Während er den Schrank mit den exotischen Fellen wieder verschließt, schreitet Helgen weiter durch die Gänge und zieht den Schädel einer letzten Katze hervor, diesmal einer kleinen Art, aber einer, die dem Etikett nach zu urteilen, ein modernes Verbreitungsgebiet hat, das sich von Indien bis Indiana erstreckt: in etwa das Streifgebiet der prähistorischen Löwen, und noch etwas mehr. Es handelt sich um Felis catus, die gemeine Hauskatze.
„Und schauen Sie“, meint Helgen und öffnet die kleinen Kiefer, sodass wir in das Maul schauen können, „ein kleiner Tiger. Und auf ihre Weise genauso furchterregend. Sehen Sie sich nur diese Zähne an.“
Angesichts der Geschichte, die ich gerade erzählt habe, könnte ein selbstgefälliger Mensch diese unglaublich zahlreichen kleinen Feliden – die wir uns meist als Haustiere vorstellen – als eine Art lebende Trophäe ansehen. Genau so, wie die Römer Löwen im Kolosseum zur Schau stellten und mittelalterliche Könige sie in ihren Menagerien hielten, umgeben wir uns vielleicht als Beweis für unseren jüngst errungenen Triumph über die Katzenfamilie, den ältesten und einflussreichsten Feind der Menschheit, mit unseren Stubentigern. Wir amüsieren uns über die Wildheit dieser Miniaturtiger, bewundern ihre Zähne und Klauen – aber erst jetzt, wo wir gewonnen haben.
Vielleicht erinnert uns ein Tiger, der auf unserem Schoß schnurrt oder in unserem Wohnzimmer herumtobt, daran, dass wir uns die Natur untertan gemacht haben, sie vollständig kontrollieren. Vielleicht ist es aufschlussreich, dass einer der wenigen Plätze auf der Welt, wo Hauskatzen keine populären Hausgenossen sind, Indien ist, gleichzeitig auch eine der seltenen Regionen, wo Großkatzen noch immer wirklich Schaden anrichten.33
Es gibt jedoch auch durchaus Argumente, die dafür sprechen, dass die Familie Felidae tatsächlich unbesiegt bleibt und Katzen noch immer an der Spitze stehen und das Sagen haben.
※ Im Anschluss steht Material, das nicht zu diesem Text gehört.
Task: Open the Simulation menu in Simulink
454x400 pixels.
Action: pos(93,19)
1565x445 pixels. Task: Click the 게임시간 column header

Ja, menschenfressende Löwen haben abgedankt, doch die bescheidene Hauskatze hält im neuen Jahrtausend denselben königlichen Anspruch aufrecht.
Denn trotz all ihrer Kraft und ihres Muts haben es Löwen niemals auch nur annähernd so weit in der Welt gebracht. Die Hauskatze hat Fuß gefasst von der Arktis bis nach Hawaii, hat Tokio und New York übernommen und den gesamten australischen Kontinent erstürmt. Und irgendwo unterwegs hat sie das kostbarste und bestgehütete Territorium auf diesem Planeten eingenommen: die Festung des menschlichen Herzens.